(Stored records)
........

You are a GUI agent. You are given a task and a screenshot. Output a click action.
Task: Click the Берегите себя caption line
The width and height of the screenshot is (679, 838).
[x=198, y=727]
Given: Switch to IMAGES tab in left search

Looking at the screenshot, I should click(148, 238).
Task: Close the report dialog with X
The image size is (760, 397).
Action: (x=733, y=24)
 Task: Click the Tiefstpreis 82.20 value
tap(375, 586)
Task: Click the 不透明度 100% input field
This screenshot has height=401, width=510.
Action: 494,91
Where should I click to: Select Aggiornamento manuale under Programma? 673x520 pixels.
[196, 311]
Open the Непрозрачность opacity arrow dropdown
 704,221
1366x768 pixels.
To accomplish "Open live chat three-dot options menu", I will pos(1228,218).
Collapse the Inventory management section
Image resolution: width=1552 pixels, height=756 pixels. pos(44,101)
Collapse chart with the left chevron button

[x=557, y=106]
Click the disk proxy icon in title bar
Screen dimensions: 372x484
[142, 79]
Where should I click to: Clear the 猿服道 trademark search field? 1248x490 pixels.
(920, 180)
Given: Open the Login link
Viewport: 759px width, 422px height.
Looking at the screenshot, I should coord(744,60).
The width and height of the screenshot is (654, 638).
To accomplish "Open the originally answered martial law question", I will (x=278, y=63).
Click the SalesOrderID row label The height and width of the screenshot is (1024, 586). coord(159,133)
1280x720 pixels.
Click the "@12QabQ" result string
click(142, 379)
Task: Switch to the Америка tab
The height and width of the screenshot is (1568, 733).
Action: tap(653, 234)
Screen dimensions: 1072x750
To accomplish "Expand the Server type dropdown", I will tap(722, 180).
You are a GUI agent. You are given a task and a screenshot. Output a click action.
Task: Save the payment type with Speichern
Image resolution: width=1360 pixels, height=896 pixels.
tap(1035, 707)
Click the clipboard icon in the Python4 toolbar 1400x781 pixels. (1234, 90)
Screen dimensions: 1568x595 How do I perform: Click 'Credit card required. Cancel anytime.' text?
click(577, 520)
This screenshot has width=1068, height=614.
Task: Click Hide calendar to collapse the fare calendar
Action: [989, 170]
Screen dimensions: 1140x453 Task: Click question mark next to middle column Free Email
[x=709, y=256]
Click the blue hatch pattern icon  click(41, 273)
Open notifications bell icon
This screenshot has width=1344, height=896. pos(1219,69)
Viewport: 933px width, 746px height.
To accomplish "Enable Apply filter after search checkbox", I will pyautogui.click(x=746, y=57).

........

Your answer must be the lines from the one containing "Where should I click to: Clear" through the last line of the entries, copied exactly, with no other lines.

- _Problem solution_
Where should I click to: Clear the 猿服道 trademark search field? 1248x490 pixels.
(920, 180)
Given: Open the Login link
Viewport: 759px width, 422px height.
Looking at the screenshot, I should coord(744,60).
The width and height of the screenshot is (654, 638).
To accomplish "Open the originally answered martial law question", I will (x=278, y=63).
Click the SalesOrderID row label The height and width of the screenshot is (1024, 586). coord(159,133)
1280x720 pixels.
Click the "@12QabQ" result string
click(142, 379)
Task: Switch to the Америка tab
The height and width of the screenshot is (1568, 733).
Action: tap(653, 234)
Screen dimensions: 1072x750
To accomplish "Expand the Server type dropdown", I will tap(722, 180).
You are a GUI agent. You are given a task and a screenshot. Output a click action.
Task: Save the payment type with Speichern
Image resolution: width=1360 pixels, height=896 pixels.
tap(1035, 707)
Click the clipboard icon in the Python4 toolbar 1400x781 pixels. (1234, 90)
Screen dimensions: 1568x595 How do I perform: Click 'Credit card required. Cancel anytime.' text?
click(577, 520)
This screenshot has width=1068, height=614.
Task: Click Hide calendar to collapse the fare calendar
Action: [989, 170]
Screen dimensions: 1140x453 Task: Click question mark next to middle column Free Email
[x=709, y=256]
Click the blue hatch pattern icon  click(41, 273)
Open notifications bell icon
This screenshot has width=1344, height=896. pos(1219,69)
Viewport: 933px width, 746px height.
To accomplish "Enable Apply filter after search checkbox", I will pyautogui.click(x=746, y=57).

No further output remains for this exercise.